Lockdown by Peter May. Review.

Lockdown by Peter May

isbn 978-1-52941-169-0, ebook, £4.50

Reviewed by Ann Mair

 Many readers will be familiar with the crime novels of Peter May, often with Chinese settings or Chinese characters out of China. He has a considerable success with these. About five years ago he took the motif of Bird Flu epidemic as a background to a standard crime detective story. He was however unable to publish as the story was held to be too fantastical. Current pandemic has changed that decision with the bird flu made credible by the rapid spread of Covid 19. I much enjoyed this novel finding some of the familiar themes – finding of bones by retiring detective – assistance of 60 years old female – loss of personal family person.
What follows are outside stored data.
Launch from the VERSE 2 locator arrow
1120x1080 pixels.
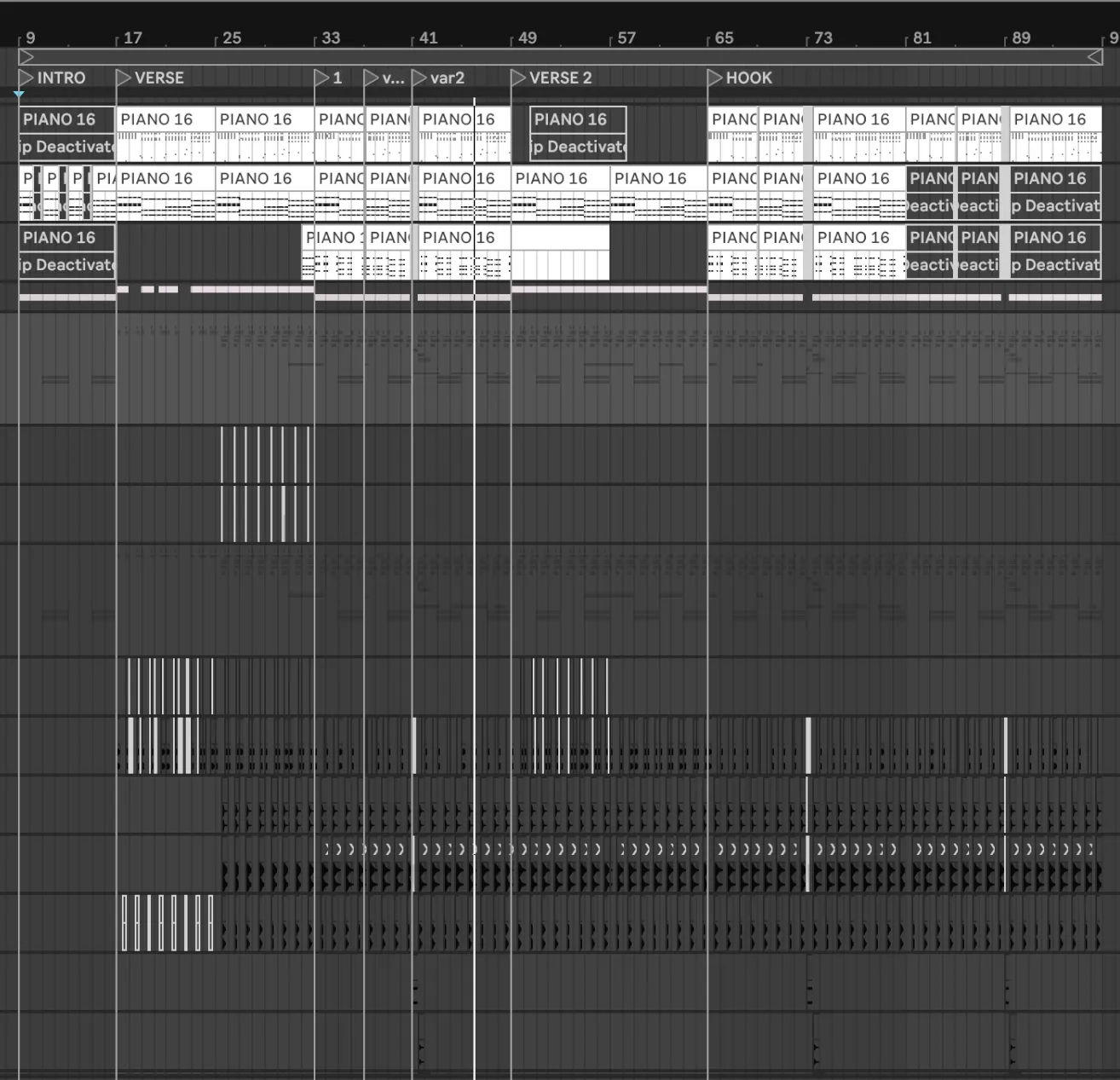pyautogui.click(x=518, y=78)
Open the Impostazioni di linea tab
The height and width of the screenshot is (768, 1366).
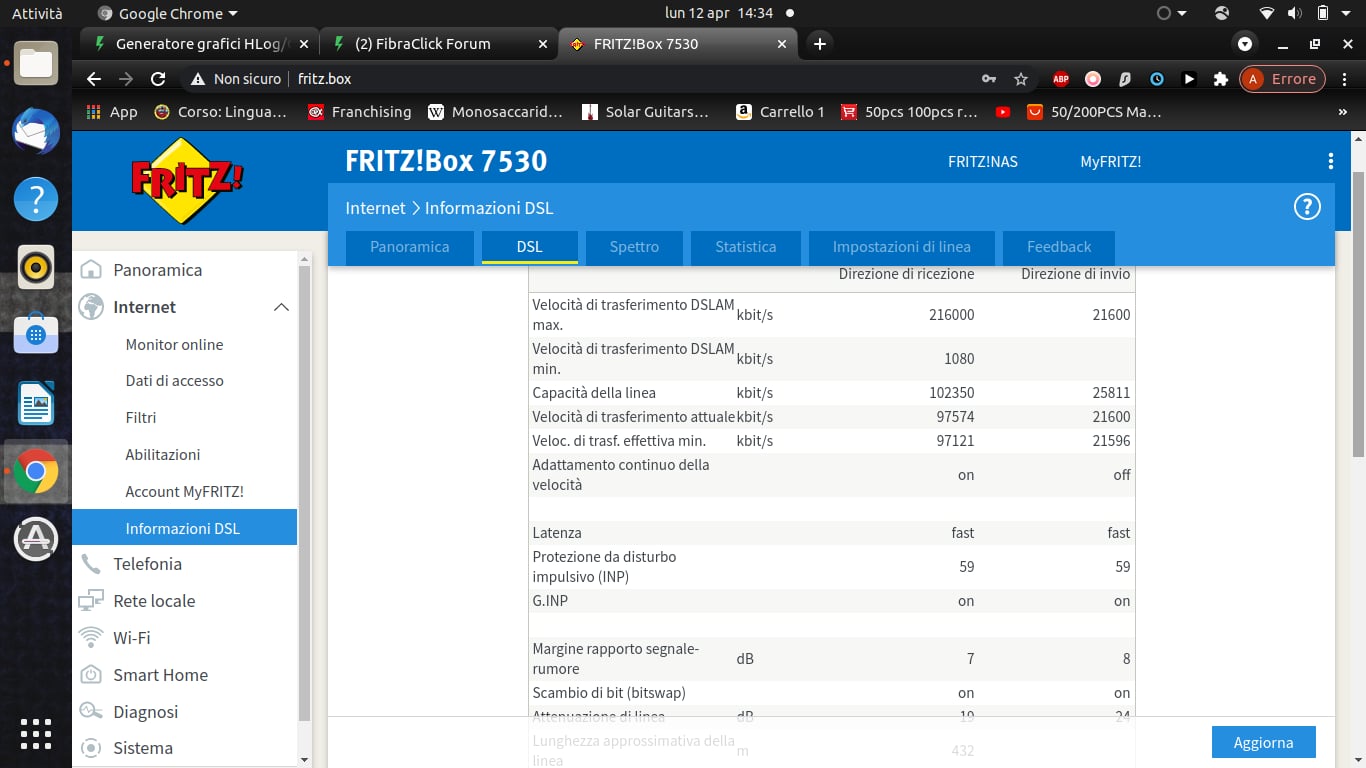(901, 247)
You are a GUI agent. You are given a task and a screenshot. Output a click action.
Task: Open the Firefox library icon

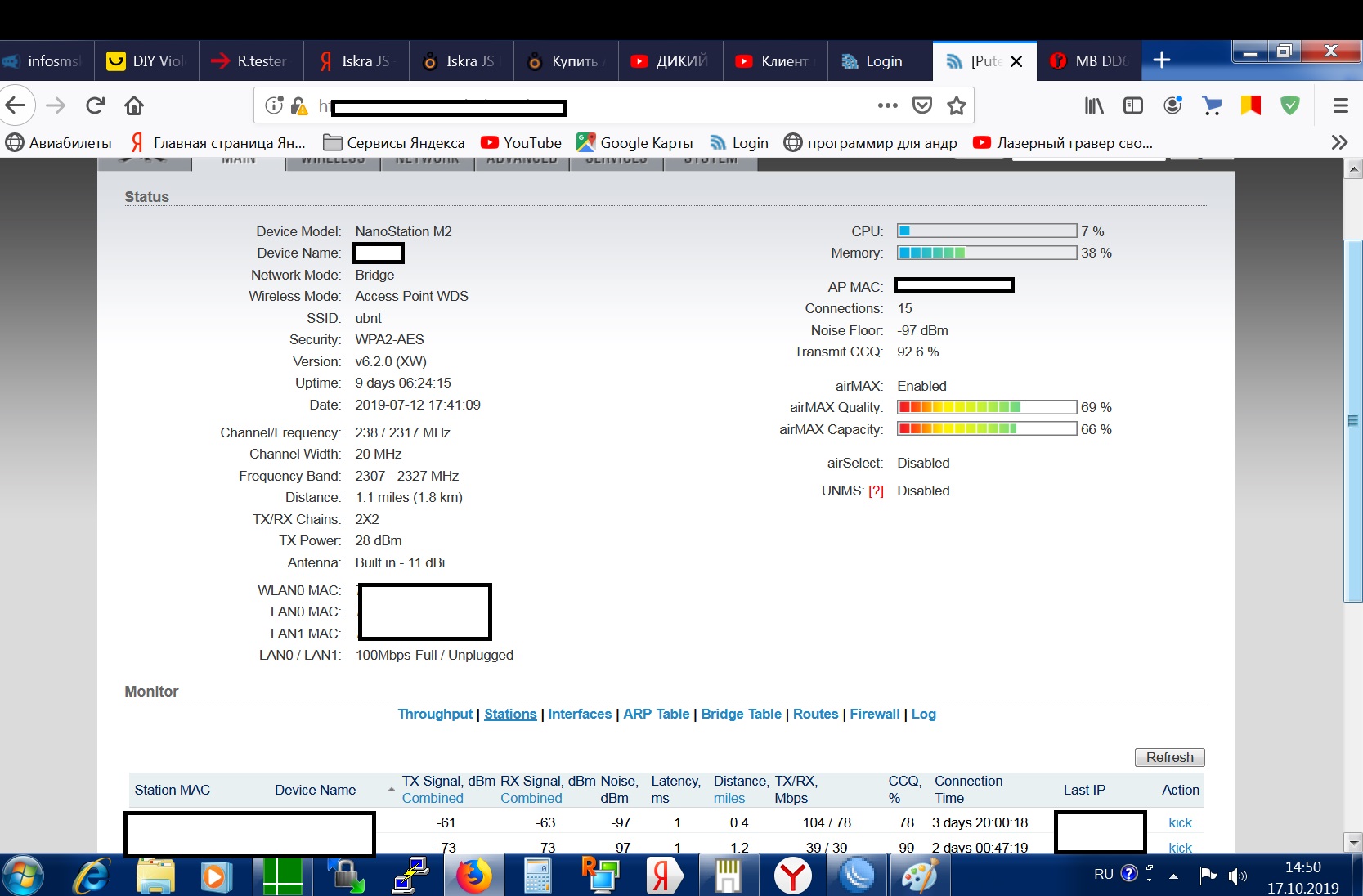click(1094, 105)
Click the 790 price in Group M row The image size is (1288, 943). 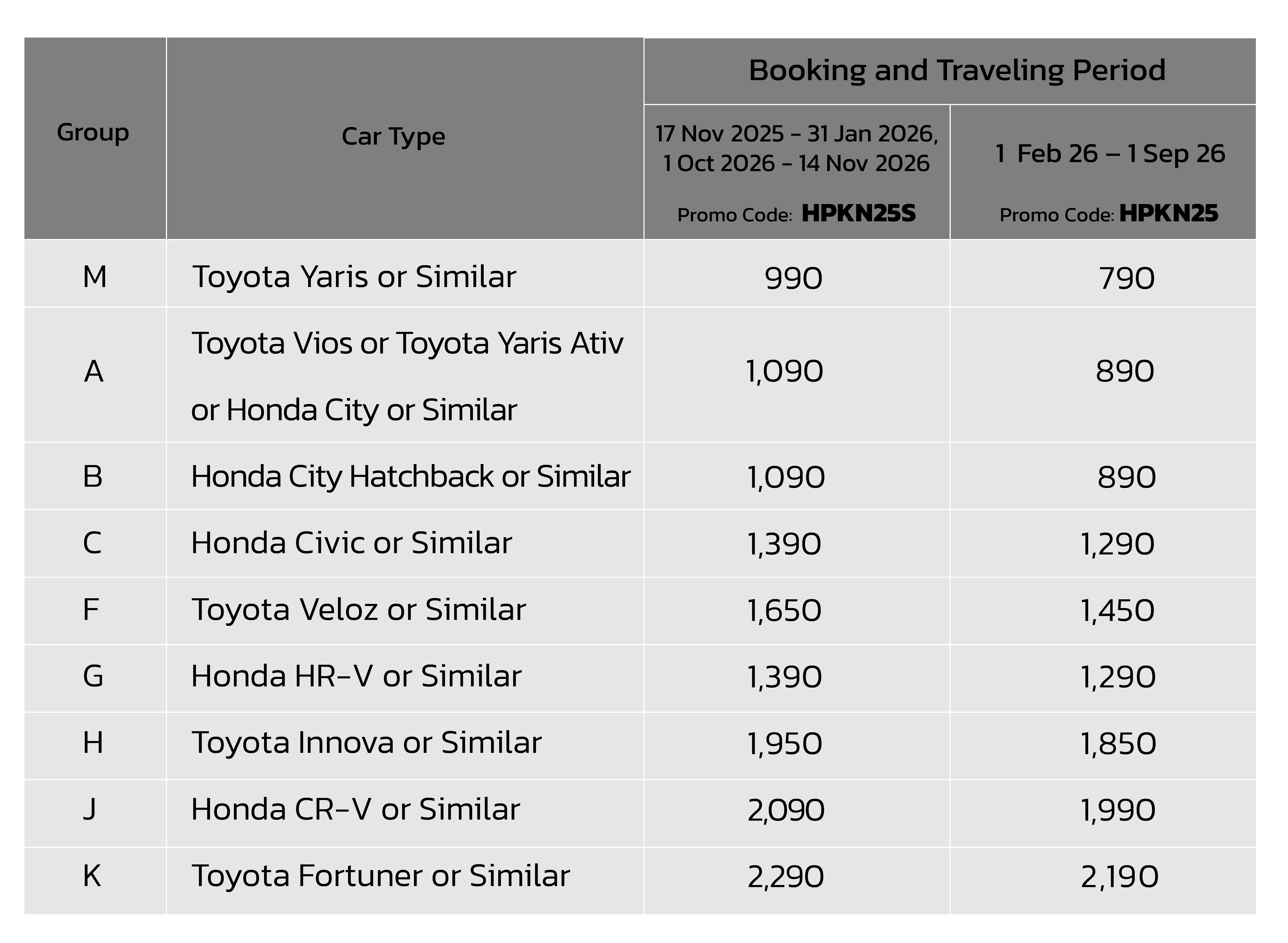click(1126, 279)
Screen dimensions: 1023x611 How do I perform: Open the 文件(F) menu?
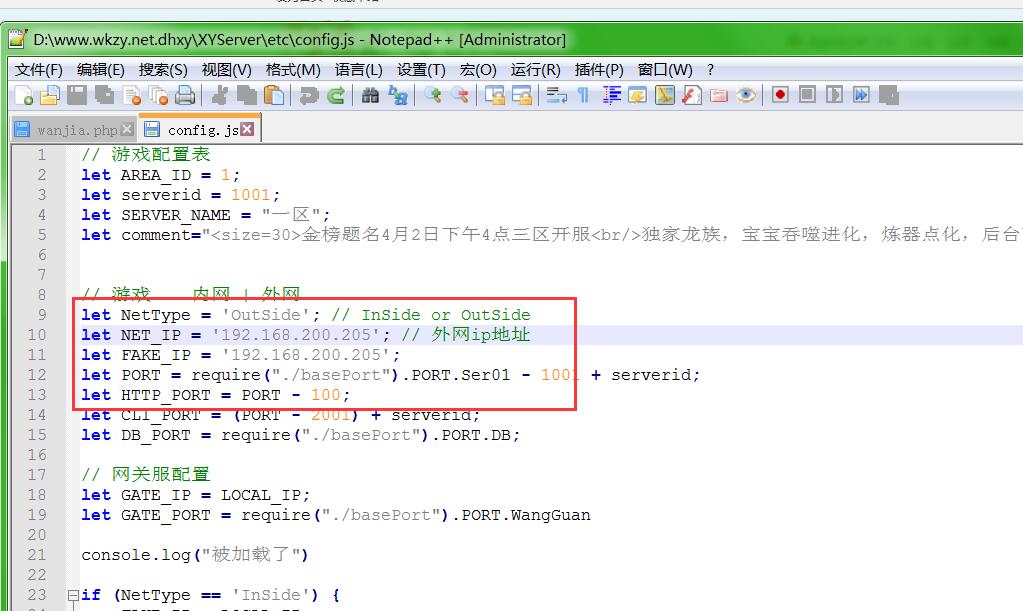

This is a fast and easy read.  It has a good ending, don’t read that first.

The detective’s girlfriend brings in the successful disabled person theme, with much detail of two stair lifts, an adapted car. She is one of the vulnerable spots in his life. This is not his wife. There are points where her periods of helplessness are graphically described as were the descriptions of his touch on her without her feeling it. I quote her ‘I wonder if I will ever get used to it’.

The story is set in London under lockdown, with curfew in place. Soldiers man the checkpoints, and shoot to kill if the driver cannot satisfy the rules of those who are out with permission. Child trafficking and purchase of ‘disposable’ children is taken for granted. The bodies are too many to deal with funeral arrangements, they are disposed in bulk. There are occupations of dealing with the dead.

The climax of the story is similar to a film, graphically vividly described. The reader can see what is happening. It reminds me of the action of a particular film in another city. Indeed much of the book is very much patches of themes from other books and films. He uses ideas the reader recognises to carry the story in usual lines. But he does it is an expert way to write a good story anew. I recommended the book to a friend who is not a fast reader, and she told me she was halfway through it already. I was astounded. I will not read the book again as I am now aware of the twists and turns but will look out for other books he has published.